Kalimat santai dari Karlie sukses membuat Harry tertegun. Karlie dapat membuat hati Harry tak keruan hanya karena satu kalimat telak yang ia lontarkan.

Batin dan pikiran Harry mulai bergelut, tetapi yang keluar dari mulutnya hanyalah, "Maaf."

Karlie tersenyum getir. "Sebelum kau mengucapkannya, aku sudah memaafkanmu. Tetapi apakah aku melupakanmu? Tidak, Harry."

"Karlie, kau pantas mendapatkan yang lebih baik," sahut Harry.

"Jika bahagiaku hanya bersamamu, lantas, untuk apa aku mencari yang lain?"

Perkataan Karlie sukses memberi hantaman telak di dada Harry untuk yang ke sekian kalinya. Lelaki itu menunduk, gerahamnya bergemelatuk membuat rahangnya terlihat mengeras.

Harry menyapukan pandangannya, lalu berdiri dari duduknya. "Ayo, ikut aku," ajaknya.

"Kemana?" tanya Karlie.

"Ikut saja," tandas Harry, lalu berjalan mendahului Karlie.

Karlie tersenyum miris, Harry memang benar-benar tak memiliki keinginan yang sama dengannya.

Karlie terus mengikuti Harry yang berjalan ke arah mahasiswa yang tampak sedang membagikan sesuatu.
Tiba-tiba Harry menghentikan langkahnya, membuat Karlie turut berhenti dan memandangnya bingung. Sejurus kemudian, tanpa berkata apa pun, Harry menggenggam pergelangan tangan Karlie, membuat bulu kuduk Karlie meremang karena sentuhan kulit lelaki itu.
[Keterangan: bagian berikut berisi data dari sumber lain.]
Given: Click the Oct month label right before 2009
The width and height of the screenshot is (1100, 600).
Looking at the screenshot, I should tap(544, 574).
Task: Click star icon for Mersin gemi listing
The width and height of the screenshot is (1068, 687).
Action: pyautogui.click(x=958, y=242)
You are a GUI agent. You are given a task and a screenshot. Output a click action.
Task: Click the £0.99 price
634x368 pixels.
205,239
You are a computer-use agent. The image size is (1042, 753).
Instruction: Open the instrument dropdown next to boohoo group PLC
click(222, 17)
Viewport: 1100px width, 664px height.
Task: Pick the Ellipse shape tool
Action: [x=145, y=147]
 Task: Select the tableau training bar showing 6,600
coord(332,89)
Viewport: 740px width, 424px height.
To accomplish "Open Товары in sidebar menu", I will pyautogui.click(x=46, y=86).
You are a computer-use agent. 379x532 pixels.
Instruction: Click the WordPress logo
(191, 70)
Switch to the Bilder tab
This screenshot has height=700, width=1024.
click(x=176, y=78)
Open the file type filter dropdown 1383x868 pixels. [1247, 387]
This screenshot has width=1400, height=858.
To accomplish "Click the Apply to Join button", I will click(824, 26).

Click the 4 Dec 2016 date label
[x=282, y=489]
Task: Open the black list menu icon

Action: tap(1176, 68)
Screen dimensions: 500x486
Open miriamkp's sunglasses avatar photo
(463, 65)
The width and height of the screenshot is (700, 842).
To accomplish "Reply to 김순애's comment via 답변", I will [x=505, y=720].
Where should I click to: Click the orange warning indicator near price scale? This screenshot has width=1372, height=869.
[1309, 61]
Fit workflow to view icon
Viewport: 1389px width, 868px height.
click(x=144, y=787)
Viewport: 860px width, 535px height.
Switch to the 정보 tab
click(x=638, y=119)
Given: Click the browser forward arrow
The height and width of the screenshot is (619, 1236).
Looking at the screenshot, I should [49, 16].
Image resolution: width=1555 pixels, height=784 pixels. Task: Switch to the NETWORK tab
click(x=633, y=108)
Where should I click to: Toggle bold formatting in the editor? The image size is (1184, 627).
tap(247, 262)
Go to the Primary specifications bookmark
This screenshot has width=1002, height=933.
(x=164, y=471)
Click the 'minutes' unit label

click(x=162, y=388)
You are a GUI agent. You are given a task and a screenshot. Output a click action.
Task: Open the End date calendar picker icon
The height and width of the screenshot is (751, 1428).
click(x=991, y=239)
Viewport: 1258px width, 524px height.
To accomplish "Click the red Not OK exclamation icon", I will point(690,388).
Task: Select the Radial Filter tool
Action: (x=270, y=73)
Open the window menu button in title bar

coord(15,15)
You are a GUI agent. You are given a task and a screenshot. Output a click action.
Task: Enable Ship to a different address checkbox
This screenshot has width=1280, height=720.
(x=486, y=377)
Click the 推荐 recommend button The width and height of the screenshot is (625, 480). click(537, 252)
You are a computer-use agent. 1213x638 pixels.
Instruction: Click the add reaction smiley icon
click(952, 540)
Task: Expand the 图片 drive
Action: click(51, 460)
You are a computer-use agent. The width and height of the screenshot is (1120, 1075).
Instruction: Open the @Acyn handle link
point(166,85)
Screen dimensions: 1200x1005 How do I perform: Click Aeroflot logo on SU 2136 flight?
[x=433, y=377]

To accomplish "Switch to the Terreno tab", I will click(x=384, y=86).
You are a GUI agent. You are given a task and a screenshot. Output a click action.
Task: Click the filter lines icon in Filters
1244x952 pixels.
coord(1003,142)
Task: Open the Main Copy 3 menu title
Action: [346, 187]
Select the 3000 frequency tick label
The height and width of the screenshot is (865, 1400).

"Hey, kawan!" panggil Harry pada mahasiswa dengan rambut pirang yang tengah memasukkan kotak kosong ke dalam kantung plastik hitam.

"Ya?" sahut mahasiswa tersebut.

"Bisakah aku meminta 2 masker?" tanya Harry. Dari ekor matanya, ia melirik Karlie yang hanya diam di tempatnya.

"Oh, sorry, dude, tapi hanya tersisa satu," sesal mahasiswa itu.

"Baiklah, tak apa," putus Harry. Kemudian mahasiswa tersebut memberikan sebuah masker hidung dan mulut kepada Harry. Setelah berterima kasih, Harry membawa Karlie ke tempat di mana mereka berteduh sebelumnya.

Harry melepas genggamannya, membuat Karlie merasakan kehilangan.

"Pakai ini," kata Harry seraya menyerahkan masker tersebut ke arah Karlie.

Karlie mendongak, dan mata keduanya tak sengaja bertemu. Karlie membeku dibuatnya, ia masih sangat menyukai cara Harry menatapnya yang seperti ini. Lembut, dan penuh perhatian.

Karlie menggeleng, Harry menaikkan satu alisnya. "Kau saja, aku sudah menyiapkannya dari rumah," katanya lalu mengeluarkan maskernya dari saku almamaternya.

Harry mengangguk mengerti, kemudian lelaki itu mengenakan masker tersebut. Karlie juga mengenakan maskernya karena menurutnya debu di siang hari sangatlah buruk.